After finding "Image resolution: width=1212" in the data, write out its line and all following lines without change, up to and including the last one. Leave out pictures.

[Pixel coordinate grounding data]
* * *

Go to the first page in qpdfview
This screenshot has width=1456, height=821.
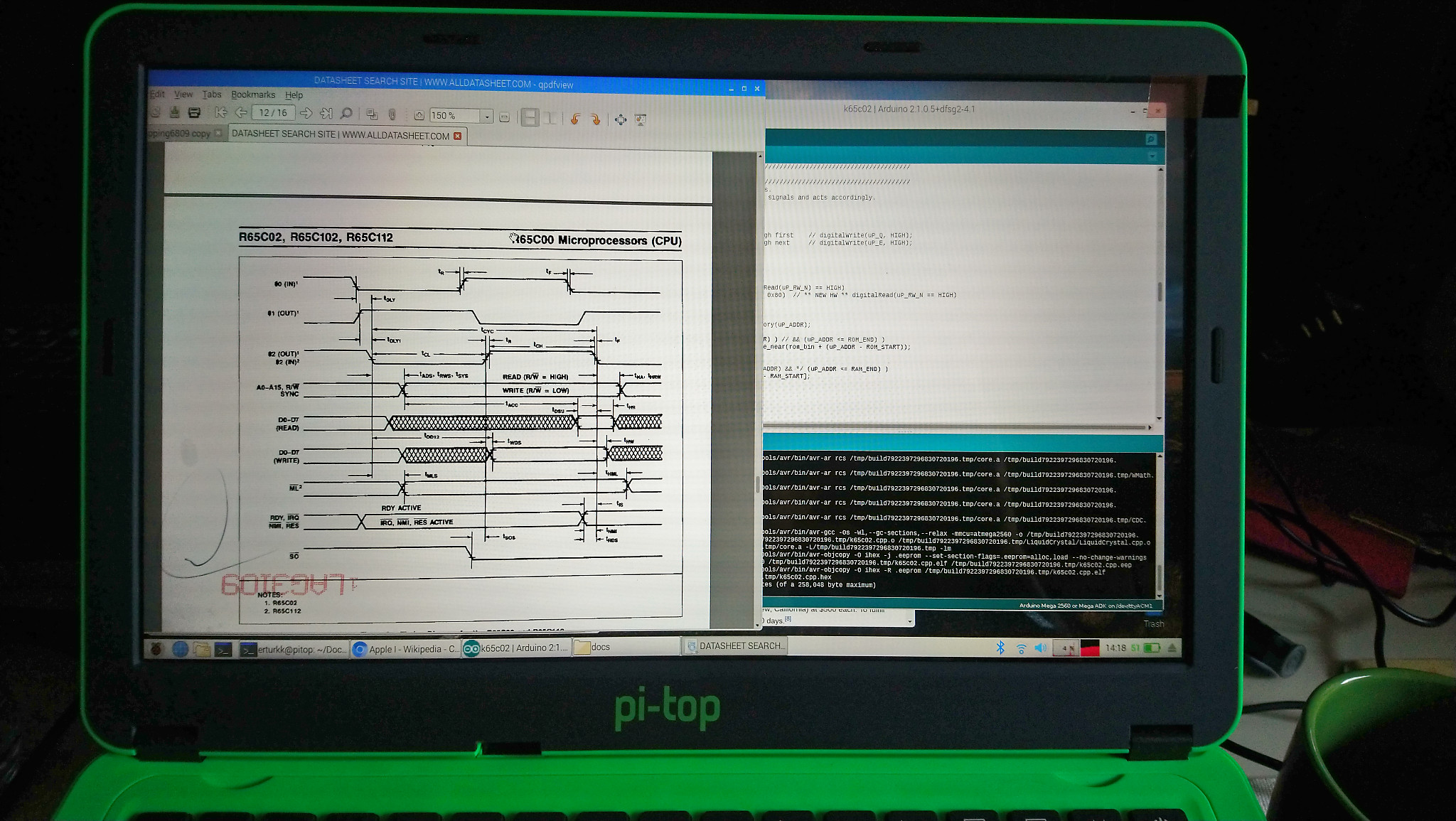[221, 112]
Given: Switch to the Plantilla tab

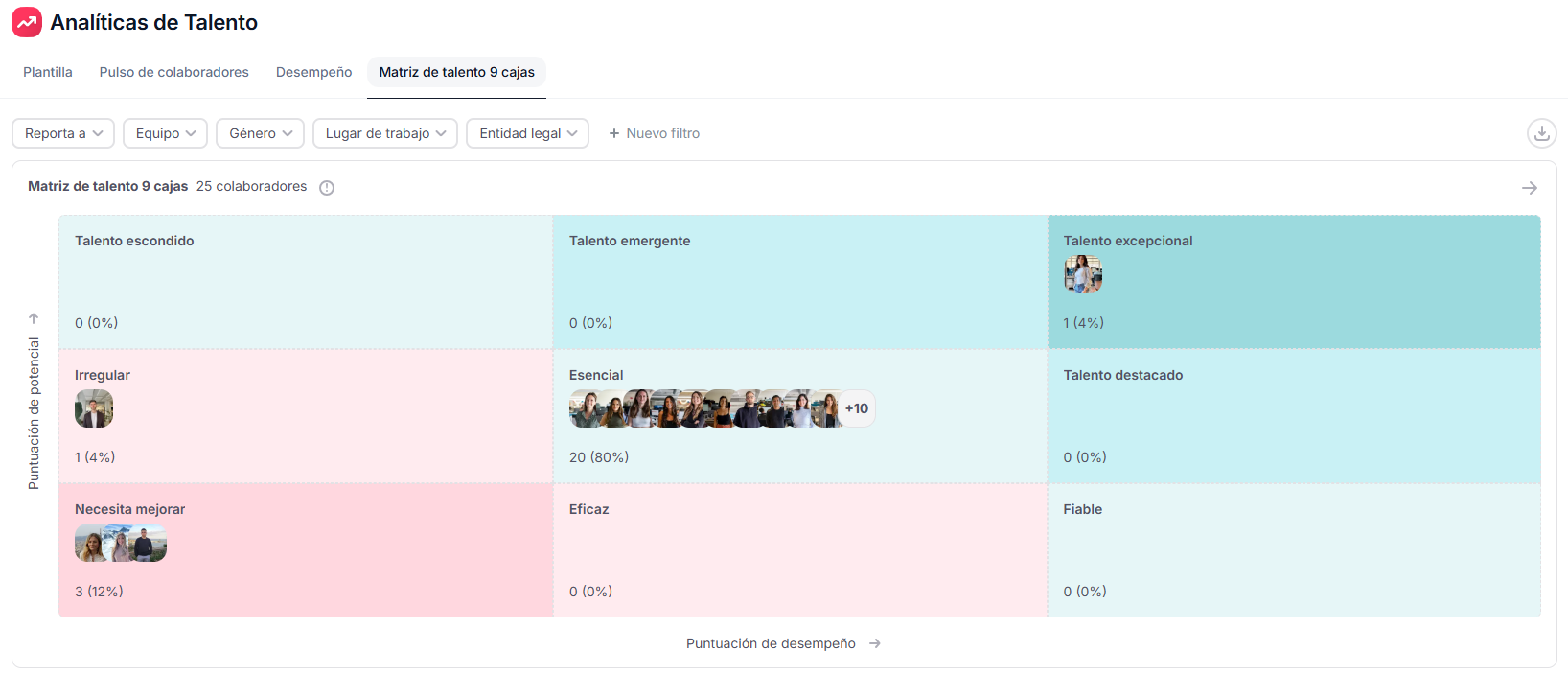Looking at the screenshot, I should (x=48, y=72).
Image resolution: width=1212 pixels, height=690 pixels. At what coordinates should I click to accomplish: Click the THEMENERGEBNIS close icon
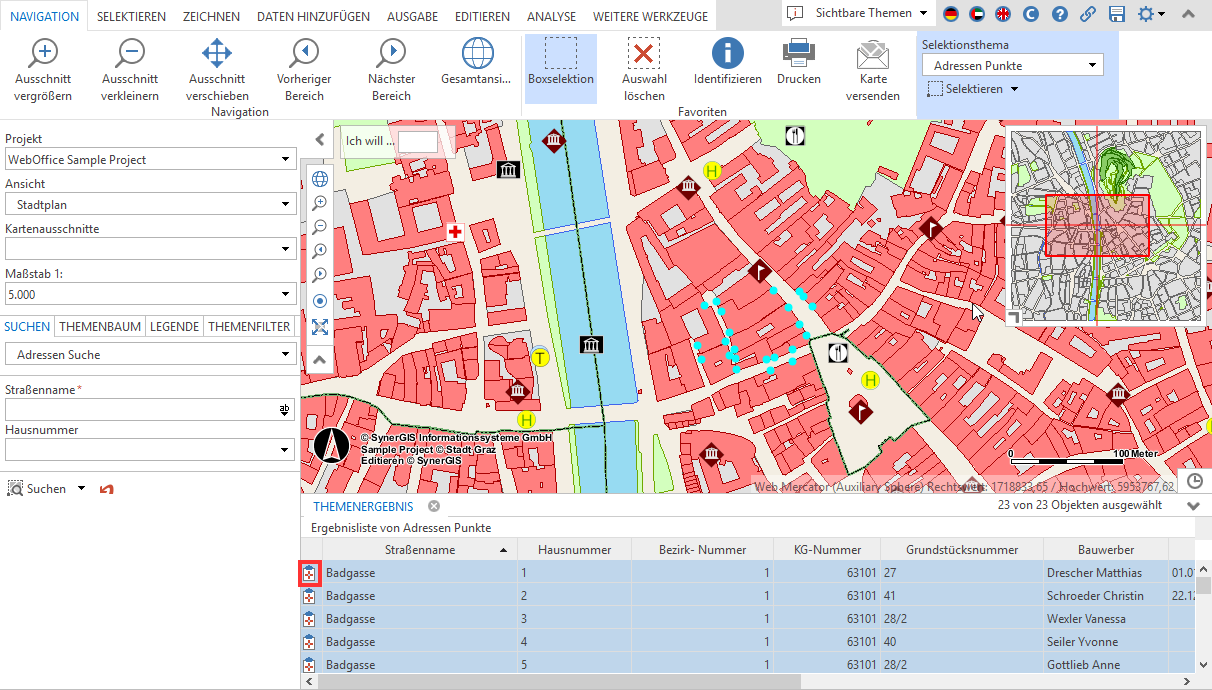433,506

* * *

◆ SOLUTION TO THIS EXERCISE:
Image resolution: width=1212 pixels, height=690 pixels. At what coordinates should I click to accomplish: Click the THEMENERGEBNIS close icon
433,506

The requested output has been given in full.